„Nie rozumiemy, co może być przyczyną jakichkolwiek sankcji. Ogólnie rzecz biorąc nie tolerujemy dialogu sankcyjnego i języka sankcyjnego, uważamy to za całkowicie niedopuszczalne. Ale w tym przypadku nie rozumiemy przyczyny rozmów na temat jakichkolwiek restrykcji” – powiedział Pieskow, odpowiadając na pytanie, czy Kreml spodziewa się wprowadzenia sankcji ze strony Niemiec czy innych europejskich państw w związku z sytuacją z Nawalnym – między innymi wobec gazociągu Nord Stream 2.

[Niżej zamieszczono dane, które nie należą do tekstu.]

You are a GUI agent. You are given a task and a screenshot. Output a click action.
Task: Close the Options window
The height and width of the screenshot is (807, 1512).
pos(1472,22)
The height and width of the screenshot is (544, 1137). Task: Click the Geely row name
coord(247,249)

W środę gabinet ministrów Niemiec poinformował, że specjaliści laboratorium Bundeswehry stwierdzili, że przechodzący leczenie w Berlinie Nawalny został „otruty” bojową substancją trującą z grupy „Nowiczok”. Pieskow w rozmowie ze Sputnikiem powiedział, że Berlin nie powiadomił Moskwy o swoich wnioskach o „otruciu” Nawalnego Nowiczokiem, Rosja nie posiada takich danych.
Ministerstwo Spraw Zagranicznych Rosji, komentując oświadczenie niemieckiego rządu, zaznaczyło, że strona rosyjska czeka na odpowiedź Niemiec na zapytanie Prokuratury Generalnej Rosji w związku z sytuacją wokół Nawalnego.

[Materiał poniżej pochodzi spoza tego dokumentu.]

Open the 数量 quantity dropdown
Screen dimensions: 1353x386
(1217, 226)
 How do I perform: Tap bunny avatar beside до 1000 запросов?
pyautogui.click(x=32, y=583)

Rzecznik prasowy prezydenta Rosji Dmitrij Pieskow oświadczył, że nie sądzi, iż komuś mogło być na rękę "otrucie" opozycjonisty Alieksieja Nawalnego.
Dodał ponadto, że projekt Nord Stream 2 jest przedsięwzięciem handlowym, realizuje się go w interesach bezpieczeństwa energetycznego całego kontynentu europejskiego, a apele niektórych parlamentarzystów Niemiec, by zawiesić go z powodu sytuacji z blogerem Alieksiejem Nawalnym to emocjonalne wypowiedzi, które nie są oparte na jakichkolwiek faktach.
"Najprawdopodobniej (apele, by zablokować realizację projektu Nord Stream 2 w parlamencie Niemiec) to jakieś emocjonalne oświadczenia, które nie są poparte żadnymi konkretnymi faktami, dowodami. Nord Stream 2 to projekt handlowy, który jest w interesie dwóch państw, w interesie bezpieczeństwa energetycznego całego kontynentu europejskiego" - podkreślił Pieskow w rozmowie z dziennikarzami.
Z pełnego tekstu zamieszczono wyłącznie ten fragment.